Have you come across those websites that urge you to prepare for the coming U.S. economic collapse? They start by saying the debt is unsustainable, the dollar is in a bubble or the Federal Reserve is printing dollars. Those three assertions are all true, but they’re nothing new and nothing to panic over.

The fallacy in these arguments occurs afterward. You'll notice the doomsayers say "if" a specific event occurs, then the economy will collapse.

For example, "if China sells its dollar holdings" or "if the U.S. defaults on its debt." But, they don’t tell you that these events are not at all likely. They just suggest you buy guns, gold coins or their survival book to prepare for the event "just in case."

In fact, the U.S. economy is doing just fine. Here are the top 10 reasons why it won't collapse. Included are rebuttals to the negativists' claims.

The U.S. debt is $19 trillion. That's more than the economy produces in a year. Though the debt-to-GDP ratio is in the danger zone, it's not enough to cause a collapse. First, the United States prints its money. That means it is in control of its currency. Lenders feel safe that the U.S. government will pay them back. In fact, the United States could run a much higher debt-to-GDP ratio than it does now and still not face economic collapse. Japan is another strong economy that controls its currency.

It has had a debt-to-GDP ratio above 200 percent for years. Its economy is sluggish but in no danger of collapse.​

Obama added to the debt to get us out of recession, not send us toward collapse. Many of these doomsters accuse Obama of deliberately increasing the debt to destroy the United States.

The United States won't default on its debt.

Most members of Congress realize a debt default would destroy America's credibility in the financial markets. The tea party Republicans in Congress were a minority that threatened to default during the 2011 debt ceiling crisis and in 2013.

China and Japan are the biggest owners of the U.S. debt. But they have no incentive to create a collapse. The United States is their largest market. If it fails, so do their economies. Furthermore, China is not selling all of its dollar holdings. It has remained above $1 trillion since 2013. For more, see U.S. Debt to China.

If anything, the dollar would slowly decline instead of collapse. It fell 40 percent between 2002 and 2008. It has gotten stronger since then because of the financial crisis. Investors flock to ultra-safe U.S. Treasurys and the U.S. dollar as a safe haven. 

The dollar won't be replaced as the world's global currency. The doomsayers point to gold, the euro or Bitcoin as a replacement for the dollar. It's true that the dollar's value is supported by its role. But none of these other alternatives have enough circulation to replace the dollar. See Will the Yuan Replace the Dollar?

The Fed's quantitative easing program and low fed funds rate won't cause hyperinflation.

#### PROBLEMS AND TASKS:
1. According to the passage on the U.S. economy, why do China and Japan have no incentive to bring about a U.S. collapse?
2. Reproduce the part of the passage on the U.S. economy that opens with the words containing "It has had a" and closes with "crisis and in 2013.".
3. Extend the passage on the U.S. economy past its final sentence.

#### COLLECTED MATERIAL:
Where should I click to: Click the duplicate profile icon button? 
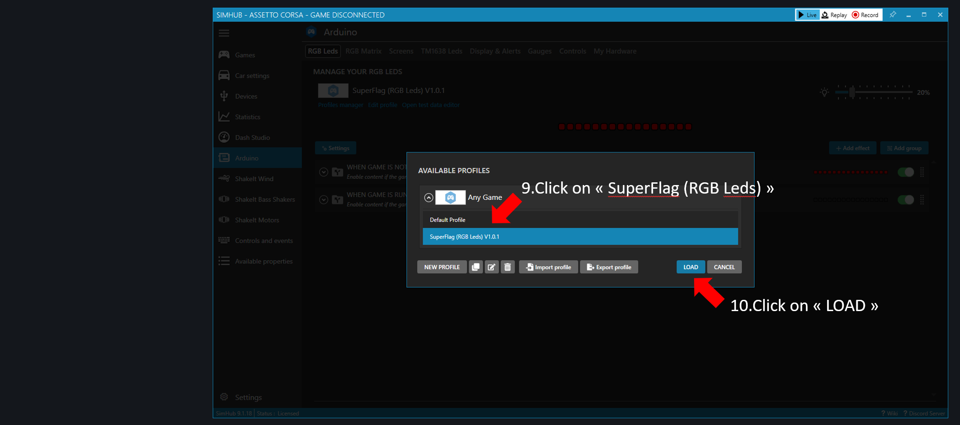coord(475,267)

#### ANSWERS TO THE EXERCISE:
1. The United States is their largest market, so if it fails, their economies fail too.

2.
It has had a debt-to-GDP ratio above 200 percent for years. Its economy is sluggish but in no danger of collapse.​

Obama added to the debt to get us out of recession, not send us toward collapse. Many of these doomsters accuse Obama of deliberately increasing the debt to destroy the United States.

The United States won't default on its debt.

Most members of Congress realize a debt default would destroy America's credibility in the financial markets. The tea party Republicans in Congress were a minority that threatened to default during the 2011 debt ceiling crisis and in 2013.

3.
If anything, these programs have created a liquidity trap. That's when people, businesses and banks hoard the extra cash instead of spending or lending it. The real cause of hyperinflation has been debt repayments to fund wars.

The stock market hit new highs in 2015 and 2016. Stock prices are based on corporate earnings, so that’s a sign of business prosperity.

Consumer confidence hit a nine-year high in 2016. Consumer spending drives almost 70 percent of the economy. 

Economic growth is slow but stable. Since the Great Recession, the economy has grown 1.5-2.7 percent per year. According to business cycle theory, a bust only occurs after a boom. That's when GDP is more than 3 percent. It hasn't been that high since 2005. For more, see GDP by Year.

What It Means to You

Before you run out to buy gold or stock up on canned goods, do two things.

First, read the articles linked in the 10 points above. They will give you the facts the naysayers ignore. Or read How the U.S. Economy Works

Second, understand what a real economic collapse looks like. On September 17, 2008, the U.S. economy almost collapsed. That's when companies pulled out trillions of dollars from money market accounts. It would have created a severe cash crunch had it continued. The nation's trucking industry would have ground to a halt. Gas stations would have gone dry. Grocery stores shelves would have gone empty. But those things didn’t happen because the Federal Reserve prevented the collapse. It guaranteed money market accounts and restored confidence.

Iceland's economy collapsed in 2008. Its banks had defaulted on $62 billion of foreign debt. They had used the debt to finance foreign acquisitions. But Iceland's entire gross domestic product was only $14 billion. When the banks defaulted, foreign investors fled. Within a week, the krona lost half its value. The stock market dropped 95 percent. That's when almost every business in Iceland went bankrupt. (Source: "How Iceland Emerged From Its Deep Freeze," The Wall Street Journal, July 5, 2015.)

Although the Great Depression wasn't a collapse, it was close. GDP fell by half. Global trade dropped almost two-thirds. Unemployment was 25 percent. What caused it? Government actions turned a recession into a depression. First, the Fed used contractionary monetary policy like raising the fed funds rate to protect the gold standard. Congress cut back on spending as soon as the New Deal got the economy back on its feet. That contractionary fiscal policy brought back the depression in 1937. It didn't end until the military build-up to World War II. Here's why we aren't headed for a second Great Depression.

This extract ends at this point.